A Survey on Facial Expression Recognition of Static and Dynamic Emotions

This is the official repository for our paper entitled “A Survey on Facial Expression Recognition of Static and Dynamic Emotions”.

Yan Wang 1, Shaoqi Yan 1, Yang Liu 1, Wei Song 3, Jing Liu 1, Yang Chang 1, Xinji Mai 1, Xiping Hu 4
, Wenqiang Zhang 1, 2 Zhongxue Gan 1

1 Academy for Engineering & Technology, Fudan University 2 School of Computer Science, Fudan University 3 Shanghai Ocean University 4 Beijing Institute of Technology

Taxonomy Overview

images/taxonomy_overview.png

Taxonomy of FER of static and dynamic emotions. We present a hierarchical taxonomy that categorizes existing FER models by input type, task challenges, and network structures within a systematic framework, aiming to provide a comprehensive overview of the current FER research landscape. First, we have introduced datasets, metrics, and workflow (including literature and codes) into a public GitHub repository. Then, image-based SFER and video- based DFER overcome different task challenges using various learning strategies and model designs. Following, we analyzed recent advances of FER on benchmark datasets. Finally, we discussed and concluded some important issues and potential trends in FER, highlighting directions for future developments.

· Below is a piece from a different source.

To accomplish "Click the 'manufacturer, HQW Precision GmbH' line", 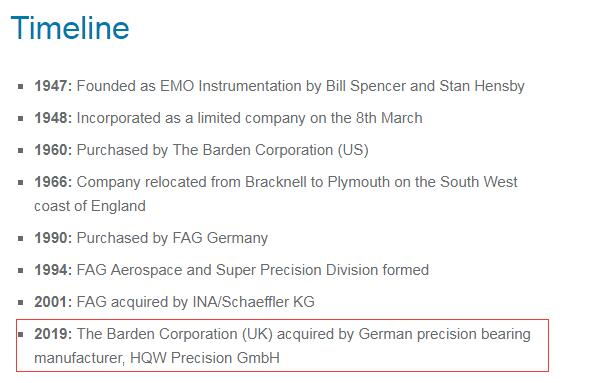I will [x=157, y=358].
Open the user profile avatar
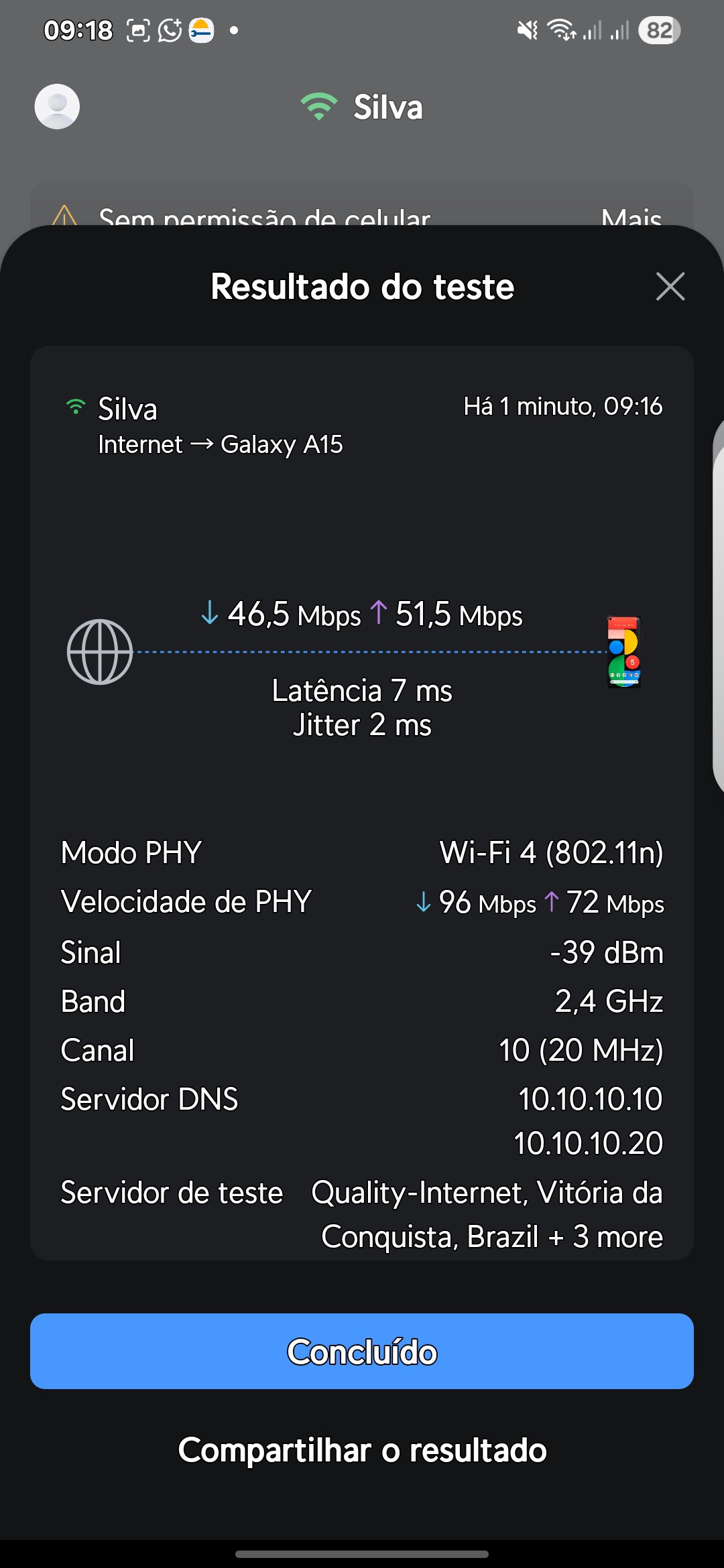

Comparisons with SOTA FER-related reviews

images/comparisons.png

Datasets

images/Datasets.jpg

Image-based static facial frames (Above) and video-based dynamic facial sequences (Below) of seven basic emotions in the lab and wild. Samples are from (a) JAFFE, (b) CK+, (c) SFEW, (d) ExpW, (e) RAF-DB, (f) AffectNet, (g) EmotioNet, (h) CK+, (i) Oulu-CASIA, (j) DFEW, (k) FERV39k, and (l) MAFW.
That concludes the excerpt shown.